--- DATA SHOWN Enclosed Below ---

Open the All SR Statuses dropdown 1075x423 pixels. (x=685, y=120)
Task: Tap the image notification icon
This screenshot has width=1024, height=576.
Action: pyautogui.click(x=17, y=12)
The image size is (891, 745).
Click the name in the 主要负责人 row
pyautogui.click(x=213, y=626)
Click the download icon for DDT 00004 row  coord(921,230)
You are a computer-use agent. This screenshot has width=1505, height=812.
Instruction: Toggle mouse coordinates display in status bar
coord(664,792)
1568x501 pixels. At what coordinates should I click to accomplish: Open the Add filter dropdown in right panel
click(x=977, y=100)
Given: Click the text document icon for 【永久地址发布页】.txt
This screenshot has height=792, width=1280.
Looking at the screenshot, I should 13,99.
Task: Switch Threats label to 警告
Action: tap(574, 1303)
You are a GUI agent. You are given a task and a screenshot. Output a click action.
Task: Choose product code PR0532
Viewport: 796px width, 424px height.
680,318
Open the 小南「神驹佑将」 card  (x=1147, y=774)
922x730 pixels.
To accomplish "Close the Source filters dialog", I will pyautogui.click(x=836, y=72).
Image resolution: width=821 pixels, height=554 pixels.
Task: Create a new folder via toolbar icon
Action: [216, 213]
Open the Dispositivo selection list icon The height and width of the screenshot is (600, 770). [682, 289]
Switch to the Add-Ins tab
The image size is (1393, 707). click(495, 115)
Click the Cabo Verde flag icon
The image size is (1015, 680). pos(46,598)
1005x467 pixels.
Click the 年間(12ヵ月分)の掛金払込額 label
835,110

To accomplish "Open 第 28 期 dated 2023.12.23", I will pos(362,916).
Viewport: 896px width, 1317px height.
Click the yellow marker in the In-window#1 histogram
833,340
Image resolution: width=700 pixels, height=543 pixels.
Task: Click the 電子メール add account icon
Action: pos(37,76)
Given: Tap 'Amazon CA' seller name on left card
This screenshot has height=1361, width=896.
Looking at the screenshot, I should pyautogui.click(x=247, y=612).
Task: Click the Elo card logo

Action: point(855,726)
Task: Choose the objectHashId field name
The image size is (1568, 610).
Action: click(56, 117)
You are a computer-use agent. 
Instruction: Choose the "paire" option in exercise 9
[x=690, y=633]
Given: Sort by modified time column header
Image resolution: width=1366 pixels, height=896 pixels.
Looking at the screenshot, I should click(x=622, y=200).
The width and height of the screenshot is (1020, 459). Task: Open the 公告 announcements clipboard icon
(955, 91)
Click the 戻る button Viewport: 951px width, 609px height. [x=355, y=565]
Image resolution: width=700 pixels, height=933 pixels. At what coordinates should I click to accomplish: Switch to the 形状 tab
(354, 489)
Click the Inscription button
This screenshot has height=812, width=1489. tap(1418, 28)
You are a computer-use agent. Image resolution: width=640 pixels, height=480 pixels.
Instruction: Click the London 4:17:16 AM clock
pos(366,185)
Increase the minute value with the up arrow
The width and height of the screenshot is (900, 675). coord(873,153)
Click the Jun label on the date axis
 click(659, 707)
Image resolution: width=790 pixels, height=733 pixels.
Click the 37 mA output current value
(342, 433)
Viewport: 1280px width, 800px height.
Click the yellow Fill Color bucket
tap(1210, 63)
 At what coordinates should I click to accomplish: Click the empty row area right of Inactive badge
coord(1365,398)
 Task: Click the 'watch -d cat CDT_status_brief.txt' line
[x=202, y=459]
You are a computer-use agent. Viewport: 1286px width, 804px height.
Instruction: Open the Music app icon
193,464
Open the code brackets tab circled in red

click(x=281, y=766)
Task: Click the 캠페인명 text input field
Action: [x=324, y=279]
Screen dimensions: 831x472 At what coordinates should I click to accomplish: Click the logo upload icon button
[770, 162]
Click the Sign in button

--- End of Enclosed DATA SHOWN ---

> _ASSIGNED TASK_
Please restate every line of the records exactly.

> _REPLY_
Open the All SR Statuses dropdown 1075x423 pixels. (x=685, y=120)
Task: Tap the image notification icon
This screenshot has width=1024, height=576.
Action: pyautogui.click(x=17, y=12)
The image size is (891, 745).
Click the name in the 主要负责人 row
pyautogui.click(x=213, y=626)
Click the download icon for DDT 00004 row  coord(921,230)
You are a computer-use agent. This screenshot has width=1505, height=812.
Instruction: Toggle mouse coordinates display in status bar
coord(664,792)
1568x501 pixels. At what coordinates should I click to accomplish: Open the Add filter dropdown in right panel
click(x=977, y=100)
Given: Click the text document icon for 【永久地址发布页】.txt
This screenshot has height=792, width=1280.
Looking at the screenshot, I should 13,99.
Task: Switch Threats label to 警告
Action: tap(574, 1303)
You are a GUI agent. You are given a task and a screenshot. Output a click action.
Task: Choose product code PR0532
Viewport: 796px width, 424px height.
680,318
Open the 小南「神驹佑将」 card  (x=1147, y=774)
922x730 pixels.
To accomplish "Close the Source filters dialog", I will pyautogui.click(x=836, y=72).
Image resolution: width=821 pixels, height=554 pixels.
Task: Create a new folder via toolbar icon
Action: [216, 213]
Open the Dispositivo selection list icon The height and width of the screenshot is (600, 770). [682, 289]
Switch to the Add-Ins tab
The image size is (1393, 707). click(495, 115)
Click the Cabo Verde flag icon
The image size is (1015, 680). pos(46,598)
1005x467 pixels.
Click the 年間(12ヵ月分)の掛金払込額 label
835,110

To accomplish "Open 第 28 期 dated 2023.12.23", I will pos(362,916).
Viewport: 896px width, 1317px height.
Click the yellow marker in the In-window#1 histogram
833,340
Image resolution: width=700 pixels, height=543 pixels.
Task: Click the 電子メール add account icon
Action: pos(37,76)
Given: Tap 'Amazon CA' seller name on left card
This screenshot has height=1361, width=896.
Looking at the screenshot, I should pyautogui.click(x=247, y=612).
Task: Click the Elo card logo

Action: point(855,726)
Task: Choose the objectHashId field name
The image size is (1568, 610).
Action: click(56, 117)
You are a computer-use agent. 
Instruction: Choose the "paire" option in exercise 9
[x=690, y=633]
Given: Sort by modified time column header
Image resolution: width=1366 pixels, height=896 pixels.
Looking at the screenshot, I should click(x=622, y=200).
The width and height of the screenshot is (1020, 459). Task: Open the 公告 announcements clipboard icon
(955, 91)
Click the 戻る button Viewport: 951px width, 609px height. [x=355, y=565]
Image resolution: width=700 pixels, height=933 pixels. At what coordinates should I click to accomplish: Switch to the 形状 tab
(354, 489)
Click the Inscription button
This screenshot has height=812, width=1489. tap(1418, 28)
You are a computer-use agent. Image resolution: width=640 pixels, height=480 pixels.
Instruction: Click the London 4:17:16 AM clock
pos(366,185)
Increase the minute value with the up arrow
The width and height of the screenshot is (900, 675). coord(873,153)
Click the Jun label on the date axis
 click(659, 707)
Image resolution: width=790 pixels, height=733 pixels.
Click the 37 mA output current value
(342, 433)
Viewport: 1280px width, 800px height.
Click the yellow Fill Color bucket
tap(1210, 63)
 At what coordinates should I click to accomplish: Click the empty row area right of Inactive badge
coord(1365,398)
 Task: Click the 'watch -d cat CDT_status_brief.txt' line
[x=202, y=459]
You are a computer-use agent. Viewport: 1286px width, 804px height.
Instruction: Open the Music app icon
193,464
Open the code brackets tab circled in red

click(x=281, y=766)
Task: Click the 캠페인명 text input field
Action: [x=324, y=279]
Screen dimensions: 831x472 At what coordinates should I click to accomplish: Click the logo upload icon button
[770, 162]
Click the Sign in button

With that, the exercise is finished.